When I was in junior high, I was one of the unofficial social planners. Every Thursday or Friday, a few of us would make plans to go to the movies, roller skating, dinner, swimming, “canteen” or whatever we could think of. Then we would go about inviting people to join us and encourage them to “invite whoever you want, everyone is welcome.” It was not the culture of our group or of the school to intentionally exclude others. How things have changed…

Schools are working very hard to address the growing problem of bullying through teacher trainings, student education, role plays, parent meetings and having police liaisons.  However, the problem has not only persisted but has become more severe and more widespread in recent years. Before bullying can be adequately resolved, the issue of cliques needs to be addressed.

A clique is defined as a group of friends that intentionally excludes others. Typically, one or two people are the leaders of the clique or “the Queen Bees.” The rules of the group, “who is in” and “who is out” is largely determined by the Queen Bees. There are also “worker bees” that must prove their loyalty continuously by carrying out the Queen’s orders. The Queen’s orders can range from what group members must wear, what outside activities group members can participate in and even extends to bullying others not in the group.

Sadly, no one benefits from this type of arrangement because there are not true friendships. These relationships are based on fear; worker bees are fearful if they do not carry out the Queen’s orders they too will excluded from the group or bullied.  The Queen is fearful that the worker bees will leave the group and underneath the veneer, the Queen usually feels lonely. Relationships based on fear are not healthy. Lastly, the students who are aggressively excluded from the group do not benefit and sometimes may change radically in an attempt to “fit in.” Their goal can become “fitting in” instead of being themselves.

The following are some ways that parents and teachers can help children and teens and discourage the formation of cliques.

  1. Be aware of cliques.
  2. Encourage your child to be the “leader” and seek out new students to welcome and help to adjust to school.
  3. Encourage your child to invite a student sitting alone to join them.
  4. Encourage your child to make new friends while continuing existing friendships.
  5. Parents and teachers can encourage children to be inclusive in their play at recess.
  6. Teach children that relationships are not disposable.

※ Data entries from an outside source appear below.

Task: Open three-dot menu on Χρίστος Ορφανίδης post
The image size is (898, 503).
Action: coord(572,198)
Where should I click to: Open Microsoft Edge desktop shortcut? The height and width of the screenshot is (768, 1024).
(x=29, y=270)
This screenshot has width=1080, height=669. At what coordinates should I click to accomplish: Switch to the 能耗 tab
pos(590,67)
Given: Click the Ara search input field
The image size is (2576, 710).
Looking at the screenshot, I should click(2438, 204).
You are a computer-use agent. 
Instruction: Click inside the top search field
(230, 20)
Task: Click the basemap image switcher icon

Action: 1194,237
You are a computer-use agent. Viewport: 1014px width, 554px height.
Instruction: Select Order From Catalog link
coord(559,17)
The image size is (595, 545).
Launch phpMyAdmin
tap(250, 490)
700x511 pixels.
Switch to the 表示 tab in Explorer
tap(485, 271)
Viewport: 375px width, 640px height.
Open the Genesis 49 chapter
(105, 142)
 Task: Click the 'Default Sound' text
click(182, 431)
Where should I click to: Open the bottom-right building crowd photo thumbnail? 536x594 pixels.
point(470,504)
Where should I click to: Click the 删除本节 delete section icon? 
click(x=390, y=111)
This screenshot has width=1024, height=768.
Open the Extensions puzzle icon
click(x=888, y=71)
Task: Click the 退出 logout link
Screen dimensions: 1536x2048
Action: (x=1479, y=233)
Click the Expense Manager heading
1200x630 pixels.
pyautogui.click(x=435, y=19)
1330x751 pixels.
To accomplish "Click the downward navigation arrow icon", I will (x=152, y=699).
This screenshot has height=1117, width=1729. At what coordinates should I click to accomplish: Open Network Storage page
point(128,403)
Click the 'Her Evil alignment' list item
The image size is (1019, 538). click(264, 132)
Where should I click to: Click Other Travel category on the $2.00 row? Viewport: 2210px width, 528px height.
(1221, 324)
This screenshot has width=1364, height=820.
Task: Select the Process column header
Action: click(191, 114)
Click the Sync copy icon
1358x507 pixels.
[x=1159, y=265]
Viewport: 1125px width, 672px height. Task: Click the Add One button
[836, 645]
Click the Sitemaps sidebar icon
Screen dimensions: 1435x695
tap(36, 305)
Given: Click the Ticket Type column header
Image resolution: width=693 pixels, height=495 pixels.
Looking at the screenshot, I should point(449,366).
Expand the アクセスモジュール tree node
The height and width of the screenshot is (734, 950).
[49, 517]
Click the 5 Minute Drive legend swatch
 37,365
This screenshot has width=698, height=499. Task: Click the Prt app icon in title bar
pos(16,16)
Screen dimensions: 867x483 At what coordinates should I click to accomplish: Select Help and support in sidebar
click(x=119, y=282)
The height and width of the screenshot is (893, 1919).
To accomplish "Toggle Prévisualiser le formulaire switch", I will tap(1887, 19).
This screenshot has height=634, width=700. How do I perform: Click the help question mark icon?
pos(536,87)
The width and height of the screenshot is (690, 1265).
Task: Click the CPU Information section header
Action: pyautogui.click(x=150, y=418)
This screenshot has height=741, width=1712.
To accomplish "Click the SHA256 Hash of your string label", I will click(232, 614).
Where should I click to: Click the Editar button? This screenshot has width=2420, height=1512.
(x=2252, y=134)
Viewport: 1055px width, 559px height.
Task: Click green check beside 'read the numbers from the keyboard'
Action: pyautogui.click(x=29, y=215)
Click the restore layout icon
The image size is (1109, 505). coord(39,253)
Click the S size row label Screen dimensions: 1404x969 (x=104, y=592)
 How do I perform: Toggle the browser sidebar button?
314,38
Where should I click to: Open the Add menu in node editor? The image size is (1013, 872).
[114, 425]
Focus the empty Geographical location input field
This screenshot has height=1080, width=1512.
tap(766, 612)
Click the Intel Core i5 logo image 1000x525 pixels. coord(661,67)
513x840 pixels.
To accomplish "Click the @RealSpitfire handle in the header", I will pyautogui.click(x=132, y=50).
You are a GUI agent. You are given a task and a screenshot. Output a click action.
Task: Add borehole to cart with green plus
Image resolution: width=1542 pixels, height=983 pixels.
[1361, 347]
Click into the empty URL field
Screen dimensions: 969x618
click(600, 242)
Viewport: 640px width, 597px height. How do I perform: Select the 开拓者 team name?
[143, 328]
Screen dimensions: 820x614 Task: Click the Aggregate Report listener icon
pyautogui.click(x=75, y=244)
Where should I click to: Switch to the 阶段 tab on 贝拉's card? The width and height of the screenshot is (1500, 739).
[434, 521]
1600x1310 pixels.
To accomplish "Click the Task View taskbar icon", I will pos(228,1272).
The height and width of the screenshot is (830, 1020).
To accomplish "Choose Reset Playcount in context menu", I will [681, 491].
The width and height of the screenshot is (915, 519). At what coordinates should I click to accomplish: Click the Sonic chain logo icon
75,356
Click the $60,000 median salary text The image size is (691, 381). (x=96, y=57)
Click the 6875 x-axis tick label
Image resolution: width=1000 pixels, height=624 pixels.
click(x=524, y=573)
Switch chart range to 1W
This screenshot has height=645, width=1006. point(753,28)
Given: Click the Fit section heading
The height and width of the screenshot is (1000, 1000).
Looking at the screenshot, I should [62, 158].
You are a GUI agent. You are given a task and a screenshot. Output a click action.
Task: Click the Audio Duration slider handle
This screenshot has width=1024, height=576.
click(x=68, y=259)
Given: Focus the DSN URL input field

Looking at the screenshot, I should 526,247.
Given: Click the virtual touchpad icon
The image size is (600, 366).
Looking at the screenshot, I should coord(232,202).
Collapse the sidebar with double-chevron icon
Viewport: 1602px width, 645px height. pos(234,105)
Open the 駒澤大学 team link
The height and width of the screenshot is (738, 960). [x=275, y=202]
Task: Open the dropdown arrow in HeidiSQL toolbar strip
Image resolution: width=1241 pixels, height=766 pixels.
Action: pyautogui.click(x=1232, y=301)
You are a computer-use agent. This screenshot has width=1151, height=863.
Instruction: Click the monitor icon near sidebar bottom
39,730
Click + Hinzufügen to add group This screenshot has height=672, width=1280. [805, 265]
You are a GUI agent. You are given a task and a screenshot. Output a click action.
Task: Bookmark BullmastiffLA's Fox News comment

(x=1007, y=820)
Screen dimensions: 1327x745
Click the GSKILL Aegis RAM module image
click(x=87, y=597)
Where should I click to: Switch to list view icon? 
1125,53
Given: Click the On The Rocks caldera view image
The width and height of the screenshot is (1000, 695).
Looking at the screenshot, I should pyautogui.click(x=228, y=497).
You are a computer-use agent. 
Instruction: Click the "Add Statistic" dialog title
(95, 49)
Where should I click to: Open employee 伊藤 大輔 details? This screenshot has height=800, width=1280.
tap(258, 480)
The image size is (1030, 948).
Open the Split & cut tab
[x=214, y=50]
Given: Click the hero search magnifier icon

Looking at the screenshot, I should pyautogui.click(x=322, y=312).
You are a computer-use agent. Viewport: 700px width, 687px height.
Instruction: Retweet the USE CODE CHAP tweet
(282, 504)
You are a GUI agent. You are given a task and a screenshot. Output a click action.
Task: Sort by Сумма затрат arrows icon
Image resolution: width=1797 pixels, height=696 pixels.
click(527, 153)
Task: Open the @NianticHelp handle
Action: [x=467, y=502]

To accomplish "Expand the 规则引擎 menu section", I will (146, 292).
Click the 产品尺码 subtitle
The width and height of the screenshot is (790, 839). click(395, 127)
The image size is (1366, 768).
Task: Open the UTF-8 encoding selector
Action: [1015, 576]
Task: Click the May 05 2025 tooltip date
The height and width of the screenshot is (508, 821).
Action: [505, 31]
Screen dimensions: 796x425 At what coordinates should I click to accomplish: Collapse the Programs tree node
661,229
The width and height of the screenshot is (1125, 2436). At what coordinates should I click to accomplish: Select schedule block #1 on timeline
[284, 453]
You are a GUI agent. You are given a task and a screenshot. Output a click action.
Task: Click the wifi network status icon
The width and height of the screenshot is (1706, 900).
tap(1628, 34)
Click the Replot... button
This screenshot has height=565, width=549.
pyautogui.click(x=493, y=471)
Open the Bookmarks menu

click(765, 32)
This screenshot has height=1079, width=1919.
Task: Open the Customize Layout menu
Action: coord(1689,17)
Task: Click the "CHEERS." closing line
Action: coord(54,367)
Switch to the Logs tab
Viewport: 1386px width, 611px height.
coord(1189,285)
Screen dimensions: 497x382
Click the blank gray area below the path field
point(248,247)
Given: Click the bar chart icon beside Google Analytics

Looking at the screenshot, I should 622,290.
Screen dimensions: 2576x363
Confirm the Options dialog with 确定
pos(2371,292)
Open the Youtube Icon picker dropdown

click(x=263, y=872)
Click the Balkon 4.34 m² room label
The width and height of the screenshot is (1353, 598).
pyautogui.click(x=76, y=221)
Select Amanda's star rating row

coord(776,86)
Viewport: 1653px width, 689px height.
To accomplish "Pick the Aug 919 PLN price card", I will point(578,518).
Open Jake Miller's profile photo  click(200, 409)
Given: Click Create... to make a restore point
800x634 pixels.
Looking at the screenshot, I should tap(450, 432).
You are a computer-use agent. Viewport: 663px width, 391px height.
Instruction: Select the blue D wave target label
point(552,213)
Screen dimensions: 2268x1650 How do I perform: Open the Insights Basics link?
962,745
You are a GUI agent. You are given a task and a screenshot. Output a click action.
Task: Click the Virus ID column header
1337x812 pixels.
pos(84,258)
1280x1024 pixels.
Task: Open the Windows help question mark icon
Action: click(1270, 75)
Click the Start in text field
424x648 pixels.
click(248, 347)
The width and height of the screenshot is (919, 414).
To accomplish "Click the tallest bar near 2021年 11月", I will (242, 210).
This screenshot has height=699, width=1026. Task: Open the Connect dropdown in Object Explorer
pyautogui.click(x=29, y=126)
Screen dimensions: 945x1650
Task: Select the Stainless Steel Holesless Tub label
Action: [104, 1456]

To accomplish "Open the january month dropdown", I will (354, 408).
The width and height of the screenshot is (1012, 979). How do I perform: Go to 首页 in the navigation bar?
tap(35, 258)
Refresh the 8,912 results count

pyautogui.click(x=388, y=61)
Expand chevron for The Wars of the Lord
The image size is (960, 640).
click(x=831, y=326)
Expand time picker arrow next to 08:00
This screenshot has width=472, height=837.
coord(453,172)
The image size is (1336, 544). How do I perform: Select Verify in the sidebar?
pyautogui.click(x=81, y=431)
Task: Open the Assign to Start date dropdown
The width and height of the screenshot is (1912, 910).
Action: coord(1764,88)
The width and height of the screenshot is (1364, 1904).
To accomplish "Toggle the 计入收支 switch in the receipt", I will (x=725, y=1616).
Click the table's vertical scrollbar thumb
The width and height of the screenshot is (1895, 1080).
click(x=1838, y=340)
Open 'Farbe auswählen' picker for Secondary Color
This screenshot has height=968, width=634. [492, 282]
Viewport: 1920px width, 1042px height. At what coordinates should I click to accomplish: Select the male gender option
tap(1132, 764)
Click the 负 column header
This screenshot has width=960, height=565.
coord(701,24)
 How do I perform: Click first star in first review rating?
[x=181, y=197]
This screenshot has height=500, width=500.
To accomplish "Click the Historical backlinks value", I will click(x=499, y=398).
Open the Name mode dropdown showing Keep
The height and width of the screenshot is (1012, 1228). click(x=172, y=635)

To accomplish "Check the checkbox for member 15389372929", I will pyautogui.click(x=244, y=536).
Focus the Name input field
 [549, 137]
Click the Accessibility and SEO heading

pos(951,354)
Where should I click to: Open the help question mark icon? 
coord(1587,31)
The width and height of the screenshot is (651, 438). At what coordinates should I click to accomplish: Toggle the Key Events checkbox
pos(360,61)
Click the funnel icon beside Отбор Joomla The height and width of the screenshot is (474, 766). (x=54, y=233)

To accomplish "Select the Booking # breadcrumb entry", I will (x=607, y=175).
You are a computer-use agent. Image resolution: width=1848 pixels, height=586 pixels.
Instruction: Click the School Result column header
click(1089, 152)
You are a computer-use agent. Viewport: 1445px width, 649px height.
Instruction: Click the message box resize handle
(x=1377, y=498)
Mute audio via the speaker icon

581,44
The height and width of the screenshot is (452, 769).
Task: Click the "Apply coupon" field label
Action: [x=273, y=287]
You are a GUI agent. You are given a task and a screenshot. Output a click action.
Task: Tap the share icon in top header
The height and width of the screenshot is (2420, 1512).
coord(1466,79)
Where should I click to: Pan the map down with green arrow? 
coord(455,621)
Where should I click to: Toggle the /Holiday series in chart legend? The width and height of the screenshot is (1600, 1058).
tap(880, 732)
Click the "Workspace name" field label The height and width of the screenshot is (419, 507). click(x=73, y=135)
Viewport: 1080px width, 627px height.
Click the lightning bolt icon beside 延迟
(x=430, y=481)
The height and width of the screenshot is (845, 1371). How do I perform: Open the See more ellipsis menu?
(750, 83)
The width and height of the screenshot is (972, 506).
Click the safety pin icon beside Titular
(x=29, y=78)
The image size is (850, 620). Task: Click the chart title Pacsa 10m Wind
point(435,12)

Even when interests change and grow friendships can remain intact.
  7. Encourage older children to work with other students on class projects.
  8. Create a welcoming atmosphere in the classroom in which students are expected to be respectful of one another and only offer positive feedback to each other.
  9. Avoid competition in the classroom in which students are asked to “judge” other students projects or work because this can quickly lead to divisions in the classroom.

10.  Avoid having a teacher’s pet.

Learning to be inclusive is part of developing healthy relationships. With the help of attentive parents and teachers, children and teens can learn to be welcoming to one another.